L’ultima pagina del poema di Monica Seles si consuma il 27 maggio del 2003, proprio in quella Parigi che l’aveva resa immortale quando al primo turno, il fisico ormai logoro e la mente sfinita non le impediranno di incassare un avvilente 6-4 6-0 per mano di Nadia Petrova. L’annuncio ufficiale arriva nel 2008, dopo cinque anni di silenzio. A parlare per lei avrebbero continuato a farlo i suoi numeri: 53 titoli WTA conquistati tra cui 9 prove del Grande Slam e 3 Master, una medaglia di bronzo afferrata alle Olimpiadi di Sydney, tre Fed Cup sotto alla bandiera degli Stati Uniti, 178 settimane da sovrana del ranking.
Giocare a tennis, diventare la numero uno del mondo, vincere sempre e comunque, è stata un’ossessione che ha influenzato la personalità, la vita, di Monica Seles; facendo di lei una donna insoddisfatta, tormentata, incapace di accattivarsi i favori delle platee. Poi, quando finalmente tutti avevano cominciato se non ad amarla, almeno ad accettarla, ha smesso di vincere. Caso vuole che il giorno in cui conquistò il suo terzo e ultimo Roland Garros, nel 1992, tra il pubblico ci fosse pure una bambina di dieci anni che un giorno sarebbe diventata quattro volte regina di Parigi: Justine Henin. Due fuoriclasse legate da ossessioni, da fantasmi che probabilmente le accompagneranno per tutta la vita.

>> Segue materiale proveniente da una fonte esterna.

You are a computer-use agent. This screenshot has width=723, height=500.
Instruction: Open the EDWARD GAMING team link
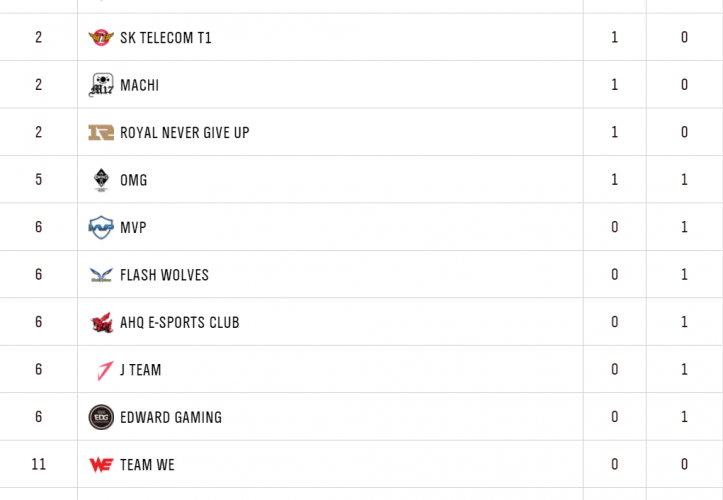click(170, 418)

Sulla terra rossa del Philippe Chatrier, Monica è ritornata nel giugno 2012 per premiare il successo di Maria Sharapova. Ha fatto un certo effetto vederla elegantemente vestita, dimagrita, forte di tutto il suo carisma e, finalmente, osannata dal pubblico. C’è voluto il suo ritiro perché il mondo del tennis si accorgesse che il sipario su Monica Seles è calato senza averle permesso di stringere in pugno una soddisfazione di troppo, senza aver udito un applauso di troppo, senza un trionfo di troppo, nonostante abbia vinto e rivinto tutto, tranne Wimbledon, sebbene abbia perso altrettanto, e forse di più ancora. Nell’immaginario collettivo Monica Seles è sempre rimasta la belva di Novi Sad una Atena implacabile, con ogni probabilità destinata a infrangere qualsiasi record, a devastare il circuito, se solo non fosse esistito un uomo di nome Gunther Parche.